- **EXERCISE INSTRUCTIONS**:
Set the data down again, word for word, as it appears below.

- **LISTED RECORDS**:
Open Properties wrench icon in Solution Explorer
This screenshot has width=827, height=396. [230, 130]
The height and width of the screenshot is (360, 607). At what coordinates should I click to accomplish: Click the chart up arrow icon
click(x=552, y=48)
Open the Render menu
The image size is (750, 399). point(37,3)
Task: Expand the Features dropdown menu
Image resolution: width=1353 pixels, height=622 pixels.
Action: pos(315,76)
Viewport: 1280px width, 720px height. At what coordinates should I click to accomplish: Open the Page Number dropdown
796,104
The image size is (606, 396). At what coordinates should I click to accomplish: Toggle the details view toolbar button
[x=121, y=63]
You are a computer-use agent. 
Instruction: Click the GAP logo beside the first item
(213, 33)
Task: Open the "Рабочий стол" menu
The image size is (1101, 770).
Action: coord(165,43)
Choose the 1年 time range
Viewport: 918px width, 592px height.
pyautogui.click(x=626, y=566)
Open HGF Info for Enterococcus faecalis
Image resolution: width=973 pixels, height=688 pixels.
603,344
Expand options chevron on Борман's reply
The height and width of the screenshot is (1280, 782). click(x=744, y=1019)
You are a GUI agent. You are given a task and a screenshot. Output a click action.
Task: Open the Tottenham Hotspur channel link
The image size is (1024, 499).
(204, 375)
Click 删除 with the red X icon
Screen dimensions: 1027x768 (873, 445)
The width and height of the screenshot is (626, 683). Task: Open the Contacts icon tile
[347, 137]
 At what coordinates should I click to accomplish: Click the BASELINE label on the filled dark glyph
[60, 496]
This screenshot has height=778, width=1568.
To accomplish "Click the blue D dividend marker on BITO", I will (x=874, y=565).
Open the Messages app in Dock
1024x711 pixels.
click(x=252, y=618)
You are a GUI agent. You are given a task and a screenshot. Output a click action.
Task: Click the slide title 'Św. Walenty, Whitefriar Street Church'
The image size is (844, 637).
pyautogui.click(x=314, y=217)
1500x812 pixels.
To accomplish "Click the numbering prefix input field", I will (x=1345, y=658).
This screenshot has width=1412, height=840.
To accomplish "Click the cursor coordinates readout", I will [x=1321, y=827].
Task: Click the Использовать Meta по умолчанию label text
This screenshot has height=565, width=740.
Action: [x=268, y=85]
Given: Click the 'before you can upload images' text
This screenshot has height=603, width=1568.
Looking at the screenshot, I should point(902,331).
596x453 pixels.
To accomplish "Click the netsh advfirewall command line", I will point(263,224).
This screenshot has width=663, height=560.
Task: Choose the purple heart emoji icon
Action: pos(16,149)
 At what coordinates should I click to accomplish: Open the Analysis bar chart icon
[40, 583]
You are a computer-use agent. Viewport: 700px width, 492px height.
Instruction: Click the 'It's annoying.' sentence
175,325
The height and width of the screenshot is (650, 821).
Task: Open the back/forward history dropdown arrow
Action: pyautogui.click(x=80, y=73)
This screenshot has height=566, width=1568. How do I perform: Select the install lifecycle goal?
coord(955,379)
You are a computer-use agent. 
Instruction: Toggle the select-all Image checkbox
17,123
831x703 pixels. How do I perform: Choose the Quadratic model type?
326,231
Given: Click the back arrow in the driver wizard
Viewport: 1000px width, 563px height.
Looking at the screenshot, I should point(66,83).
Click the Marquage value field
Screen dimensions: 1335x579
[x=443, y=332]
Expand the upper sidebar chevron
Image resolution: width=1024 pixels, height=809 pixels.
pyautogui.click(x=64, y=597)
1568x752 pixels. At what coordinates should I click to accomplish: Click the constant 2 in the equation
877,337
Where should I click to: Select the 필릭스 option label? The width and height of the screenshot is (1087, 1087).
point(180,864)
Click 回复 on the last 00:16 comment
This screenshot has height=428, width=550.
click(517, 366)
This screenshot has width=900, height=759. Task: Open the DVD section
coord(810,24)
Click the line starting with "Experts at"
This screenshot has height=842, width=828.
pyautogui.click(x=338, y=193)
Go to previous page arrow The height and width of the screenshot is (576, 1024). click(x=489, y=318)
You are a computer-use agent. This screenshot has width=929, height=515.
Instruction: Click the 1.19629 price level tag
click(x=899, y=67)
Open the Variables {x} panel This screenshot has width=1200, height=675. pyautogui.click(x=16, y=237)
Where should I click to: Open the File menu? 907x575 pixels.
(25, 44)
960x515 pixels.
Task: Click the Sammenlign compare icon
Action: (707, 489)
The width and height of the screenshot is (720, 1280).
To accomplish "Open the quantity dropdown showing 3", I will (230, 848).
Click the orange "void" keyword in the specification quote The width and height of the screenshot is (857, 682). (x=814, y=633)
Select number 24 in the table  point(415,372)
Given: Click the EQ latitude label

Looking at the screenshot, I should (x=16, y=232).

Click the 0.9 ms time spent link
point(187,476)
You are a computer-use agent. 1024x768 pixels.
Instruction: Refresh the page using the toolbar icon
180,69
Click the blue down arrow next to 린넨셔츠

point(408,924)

- **SOLUTION FOR THIS TASK**:
Open Properties wrench icon in Solution Explorer
This screenshot has width=827, height=396. [230, 130]
The height and width of the screenshot is (360, 607). At what coordinates should I click to accomplish: Click the chart up arrow icon
click(x=552, y=48)
Open the Render menu
The image size is (750, 399). point(37,3)
Task: Expand the Features dropdown menu
Image resolution: width=1353 pixels, height=622 pixels.
Action: pos(315,76)
Viewport: 1280px width, 720px height. At what coordinates should I click to accomplish: Open the Page Number dropdown
796,104
The image size is (606, 396). At what coordinates should I click to accomplish: Toggle the details view toolbar button
[x=121, y=63]
You are a computer-use agent. 
Instruction: Click the GAP logo beside the first item
(213, 33)
Task: Open the "Рабочий стол" menu
The image size is (1101, 770).
Action: coord(165,43)
Choose the 1年 time range
Viewport: 918px width, 592px height.
pyautogui.click(x=626, y=566)
Open HGF Info for Enterococcus faecalis
Image resolution: width=973 pixels, height=688 pixels.
603,344
Expand options chevron on Борман's reply
The height and width of the screenshot is (1280, 782). click(x=744, y=1019)
You are a GUI agent. You are given a task and a screenshot. Output a click action.
Task: Open the Tottenham Hotspur channel link
The image size is (1024, 499).
(204, 375)
Click 删除 with the red X icon
Screen dimensions: 1027x768 (873, 445)
The width and height of the screenshot is (626, 683). Task: Open the Contacts icon tile
[347, 137]
 At what coordinates should I click to accomplish: Click the BASELINE label on the filled dark glyph
[60, 496]
This screenshot has height=778, width=1568.
To accomplish "Click the blue D dividend marker on BITO", I will (x=874, y=565).
Open the Messages app in Dock
1024x711 pixels.
click(x=252, y=618)
You are a GUI agent. You are given a task and a screenshot. Output a click action.
Task: Click the slide title 'Św. Walenty, Whitefriar Street Church'
The image size is (844, 637).
pyautogui.click(x=314, y=217)
1500x812 pixels.
To accomplish "Click the numbering prefix input field", I will (x=1345, y=658).
This screenshot has width=1412, height=840.
To accomplish "Click the cursor coordinates readout", I will [x=1321, y=827].
Task: Click the Использовать Meta по умолчанию label text
This screenshot has height=565, width=740.
Action: [x=268, y=85]
Given: Click the 'before you can upload images' text
This screenshot has height=603, width=1568.
Looking at the screenshot, I should point(902,331).
596x453 pixels.
To accomplish "Click the netsh advfirewall command line", I will point(263,224).
This screenshot has width=663, height=560.
Task: Choose the purple heart emoji icon
Action: pos(16,149)
 At what coordinates should I click to accomplish: Open the Analysis bar chart icon
[40, 583]
You are a computer-use agent. Viewport: 700px width, 492px height.
Instruction: Click the 'It's annoying.' sentence
175,325
The height and width of the screenshot is (650, 821).
Task: Open the back/forward history dropdown arrow
Action: pyautogui.click(x=80, y=73)
This screenshot has height=566, width=1568. How do I perform: Select the install lifecycle goal?
coord(955,379)
You are a computer-use agent. 
Instruction: Toggle the select-all Image checkbox
17,123
831x703 pixels. How do I perform: Choose the Quadratic model type?
326,231
Given: Click the back arrow in the driver wizard
Viewport: 1000px width, 563px height.
Looking at the screenshot, I should point(66,83).
Click the Marquage value field
Screen dimensions: 1335x579
[x=443, y=332]
Expand the upper sidebar chevron
Image resolution: width=1024 pixels, height=809 pixels.
pyautogui.click(x=64, y=597)
1568x752 pixels. At what coordinates should I click to accomplish: Click the constant 2 in the equation
877,337
Where should I click to: Select the 필릭스 option label? The width and height of the screenshot is (1087, 1087).
point(180,864)
Click 回复 on the last 00:16 comment
This screenshot has height=428, width=550.
click(517, 366)
This screenshot has width=900, height=759. Task: Open the DVD section
coord(810,24)
Click the line starting with "Experts at"
This screenshot has height=842, width=828.
pyautogui.click(x=338, y=193)
Go to previous page arrow The height and width of the screenshot is (576, 1024). click(x=489, y=318)
You are a computer-use agent. This screenshot has width=929, height=515.
Instruction: Click the 1.19629 price level tag
click(x=899, y=67)
Open the Variables {x} panel This screenshot has width=1200, height=675. pyautogui.click(x=16, y=237)
Where should I click to: Open the File menu? 907x575 pixels.
(25, 44)
960x515 pixels.
Task: Click the Sammenlign compare icon
Action: (707, 489)
The width and height of the screenshot is (720, 1280).
To accomplish "Open the quantity dropdown showing 3", I will (230, 848).
Click the orange "void" keyword in the specification quote The width and height of the screenshot is (857, 682). (x=814, y=633)
Select number 24 in the table  point(415,372)
Given: Click the EQ latitude label

Looking at the screenshot, I should (x=16, y=232).

Click the 0.9 ms time spent link
point(187,476)
You are a computer-use agent. 1024x768 pixels.
Instruction: Refresh the page using the toolbar icon
180,69
Click the blue down arrow next to 린넨셔츠

point(408,924)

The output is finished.